→ TASK OBJECTIVE
Every line of the material is to be reproduced verbatim.

[[ EXERCISE MATERIAL open ]]

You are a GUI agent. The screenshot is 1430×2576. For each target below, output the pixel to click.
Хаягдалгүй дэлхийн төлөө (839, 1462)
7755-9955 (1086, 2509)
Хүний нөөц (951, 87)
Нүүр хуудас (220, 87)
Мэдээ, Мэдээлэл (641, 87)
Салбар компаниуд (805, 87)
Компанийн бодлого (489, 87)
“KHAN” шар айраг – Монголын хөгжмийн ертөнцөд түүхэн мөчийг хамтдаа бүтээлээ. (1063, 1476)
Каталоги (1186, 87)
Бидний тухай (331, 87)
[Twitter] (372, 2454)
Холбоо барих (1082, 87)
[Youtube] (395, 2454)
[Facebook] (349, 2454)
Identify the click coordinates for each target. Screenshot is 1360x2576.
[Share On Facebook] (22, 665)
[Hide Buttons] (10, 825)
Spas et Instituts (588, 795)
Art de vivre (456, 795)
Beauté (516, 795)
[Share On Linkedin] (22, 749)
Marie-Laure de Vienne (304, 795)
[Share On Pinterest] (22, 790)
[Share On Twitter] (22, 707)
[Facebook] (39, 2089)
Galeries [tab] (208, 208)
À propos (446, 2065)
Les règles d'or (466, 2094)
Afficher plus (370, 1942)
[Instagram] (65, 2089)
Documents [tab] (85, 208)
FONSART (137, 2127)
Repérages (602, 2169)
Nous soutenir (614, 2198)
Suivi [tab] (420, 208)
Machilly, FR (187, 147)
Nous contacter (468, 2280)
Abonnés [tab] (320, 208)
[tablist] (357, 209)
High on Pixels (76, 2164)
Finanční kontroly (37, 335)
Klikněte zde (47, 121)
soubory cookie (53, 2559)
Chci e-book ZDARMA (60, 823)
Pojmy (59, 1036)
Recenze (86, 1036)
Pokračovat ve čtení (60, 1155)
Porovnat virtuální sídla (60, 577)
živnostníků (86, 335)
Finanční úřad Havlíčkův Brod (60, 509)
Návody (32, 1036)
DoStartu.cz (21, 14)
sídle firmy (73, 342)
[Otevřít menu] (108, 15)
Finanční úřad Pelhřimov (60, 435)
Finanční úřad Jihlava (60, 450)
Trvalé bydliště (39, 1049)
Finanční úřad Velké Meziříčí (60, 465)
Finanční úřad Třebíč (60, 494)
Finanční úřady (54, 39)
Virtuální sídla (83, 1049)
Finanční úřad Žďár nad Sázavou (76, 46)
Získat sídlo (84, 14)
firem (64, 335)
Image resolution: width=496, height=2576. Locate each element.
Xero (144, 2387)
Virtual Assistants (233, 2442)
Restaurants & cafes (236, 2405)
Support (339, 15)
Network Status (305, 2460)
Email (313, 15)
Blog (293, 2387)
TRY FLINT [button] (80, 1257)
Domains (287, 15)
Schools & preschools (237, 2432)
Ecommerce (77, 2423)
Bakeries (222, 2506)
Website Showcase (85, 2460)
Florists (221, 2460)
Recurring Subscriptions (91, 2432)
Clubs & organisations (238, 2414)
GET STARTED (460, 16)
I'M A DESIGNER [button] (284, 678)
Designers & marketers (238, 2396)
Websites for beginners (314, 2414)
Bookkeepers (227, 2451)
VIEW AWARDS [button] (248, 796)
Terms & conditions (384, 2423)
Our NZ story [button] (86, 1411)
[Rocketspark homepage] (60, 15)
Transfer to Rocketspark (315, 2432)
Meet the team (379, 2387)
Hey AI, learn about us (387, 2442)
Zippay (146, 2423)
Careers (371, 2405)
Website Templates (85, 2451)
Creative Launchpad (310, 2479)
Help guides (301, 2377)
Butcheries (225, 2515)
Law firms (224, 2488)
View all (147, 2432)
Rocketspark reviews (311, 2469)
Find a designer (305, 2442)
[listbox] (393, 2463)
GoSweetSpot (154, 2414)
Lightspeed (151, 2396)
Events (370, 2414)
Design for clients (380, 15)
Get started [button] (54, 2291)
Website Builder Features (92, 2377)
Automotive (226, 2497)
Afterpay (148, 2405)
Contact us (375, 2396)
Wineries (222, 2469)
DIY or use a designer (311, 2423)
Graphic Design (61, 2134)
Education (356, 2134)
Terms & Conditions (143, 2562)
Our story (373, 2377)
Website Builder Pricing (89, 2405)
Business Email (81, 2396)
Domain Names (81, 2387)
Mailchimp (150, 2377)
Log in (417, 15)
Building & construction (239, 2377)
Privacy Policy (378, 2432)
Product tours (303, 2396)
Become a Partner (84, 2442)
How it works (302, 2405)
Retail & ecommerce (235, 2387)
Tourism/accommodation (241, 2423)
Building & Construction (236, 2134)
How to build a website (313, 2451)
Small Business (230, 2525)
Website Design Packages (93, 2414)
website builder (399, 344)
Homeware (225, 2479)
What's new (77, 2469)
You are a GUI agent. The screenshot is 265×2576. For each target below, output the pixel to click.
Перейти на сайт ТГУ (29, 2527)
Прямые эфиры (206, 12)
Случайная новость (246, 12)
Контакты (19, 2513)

[[ EXERCISE MATERIAL closed ]]

→ RESULT OF THE TASK
You are a GUI agent. The screenshot is 1430×2576. For each target below, output the pixel to click.
Хаягдалгүй дэлхийн төлөө (839, 1462)
7755-9955 (1086, 2509)
Хүний нөөц (951, 87)
Нүүр хуудас (220, 87)
Мэдээ, Мэдээлэл (641, 87)
Салбар компаниуд (805, 87)
Компанийн бодлого (489, 87)
“KHAN” шар айраг – Монголын хөгжмийн ертөнцөд түүхэн мөчийг хамтдаа бүтээлээ. (1063, 1476)
Каталоги (1186, 87)
Бидний тухай (331, 87)
[Twitter] (372, 2454)
Холбоо барих (1082, 87)
[Youtube] (395, 2454)
[Facebook] (349, 2454)
Identify the click coordinates for each target. Screenshot is 1360x2576.
[Share On Facebook] (22, 665)
[Hide Buttons] (10, 825)
Spas et Instituts (588, 795)
Art de vivre (456, 795)
Beauté (516, 795)
[Share On Linkedin] (22, 749)
Marie-Laure de Vienne (304, 795)
[Share On Pinterest] (22, 790)
[Share On Twitter] (22, 707)
[Facebook] (39, 2089)
Galeries [tab] (208, 208)
À propos (446, 2065)
Les règles d'or (466, 2094)
Afficher plus (370, 1942)
[Instagram] (65, 2089)
Documents [tab] (85, 208)
FONSART (137, 2127)
Repérages (602, 2169)
Nous soutenir (614, 2198)
Suivi [tab] (420, 208)
Machilly, FR (187, 147)
Nous contacter (468, 2280)
Abonnés [tab] (320, 208)
[tablist] (357, 209)
High on Pixels (76, 2164)
Finanční kontroly (37, 335)
Klikněte zde (47, 121)
soubory cookie (53, 2559)
Chci e-book ZDARMA (60, 823)
Pojmy (59, 1036)
Recenze (86, 1036)
Pokračovat ve čtení (60, 1155)
Porovnat virtuální sídla (60, 577)
živnostníků (86, 335)
Finanční úřad Havlíčkův Brod (60, 509)
Návody (32, 1036)
DoStartu.cz (21, 14)
sídle firmy (73, 342)
[Otevřít menu] (108, 15)
Finanční úřad Pelhřimov (60, 435)
Finanční úřad Jihlava (60, 450)
Trvalé bydliště (39, 1049)
Finanční úřad Velké Meziříčí (60, 465)
Finanční úřad Třebíč (60, 494)
Finanční úřady (54, 39)
Virtuální sídla (83, 1049)
Finanční úřad Žďár nad Sázavou (76, 46)
Získat sídlo (84, 14)
firem (64, 335)
Image resolution: width=496, height=2576. Locate each element.
Xero (144, 2387)
Virtual Assistants (233, 2442)
Restaurants & cafes (236, 2405)
Support (339, 15)
Network Status (305, 2460)
Email (313, 15)
Blog (293, 2387)
TRY FLINT [button] (80, 1257)
Domains (287, 15)
Schools & preschools (237, 2432)
Ecommerce (77, 2423)
Bakeries (222, 2506)
Website Showcase (85, 2460)
Florists (221, 2460)
Recurring Subscriptions (91, 2432)
Clubs & organisations (238, 2414)
GET STARTED (460, 16)
I'M A DESIGNER [button] (284, 678)
Designers & marketers (238, 2396)
Websites for beginners (314, 2414)
Bookkeepers (227, 2451)
VIEW AWARDS [button] (248, 796)
Terms & conditions (384, 2423)
Our NZ story [button] (86, 1411)
[Rocketspark homepage] (60, 15)
Transfer to Rocketspark (315, 2432)
Meet the team (379, 2387)
Hey AI, learn about us (387, 2442)
Zippay (146, 2423)
Careers (371, 2405)
Website Templates (85, 2451)
Creative Launchpad (310, 2479)
Help guides (301, 2377)
Butcheries (225, 2515)
Law firms (224, 2488)
View all (147, 2432)
Rocketspark reviews (311, 2469)
Find a designer (305, 2442)
[listbox] (393, 2463)
GoSweetSpot (154, 2414)
Lightspeed (151, 2396)
Events (370, 2414)
Design for clients (380, 15)
Get started [button] (54, 2291)
Website Builder Features (92, 2377)
Automotive (226, 2497)
Afterpay (148, 2405)
Contact us (375, 2396)
Wineries (222, 2469)
DIY or use a designer (311, 2423)
Graphic Design (61, 2134)
Education (356, 2134)
Terms & Conditions (143, 2562)
Our story (373, 2377)
Website Builder Pricing (89, 2405)
Business Email (81, 2396)
Domain Names (81, 2387)
Mailchimp (150, 2377)
Log in (417, 15)
Building & construction (239, 2377)
Privacy Policy (378, 2432)
Product tours (303, 2396)
Become a Partner (84, 2442)
How it works (302, 2405)
Retail & ecommerce (235, 2387)
Tourism/accommodation (241, 2423)
Building & Construction (236, 2134)
How to build a website (313, 2451)
Small Business (230, 2525)
Website Design Packages (93, 2414)
website builder (399, 344)
Homeware (225, 2479)
What's new (77, 2469)
You are a GUI agent. The screenshot is 265×2576. For each target below, output the pixel to click.
Перейти на сайт ТГУ (29, 2527)
Прямые эфиры (206, 12)
Случайная новость (246, 12)
Контакты (19, 2513)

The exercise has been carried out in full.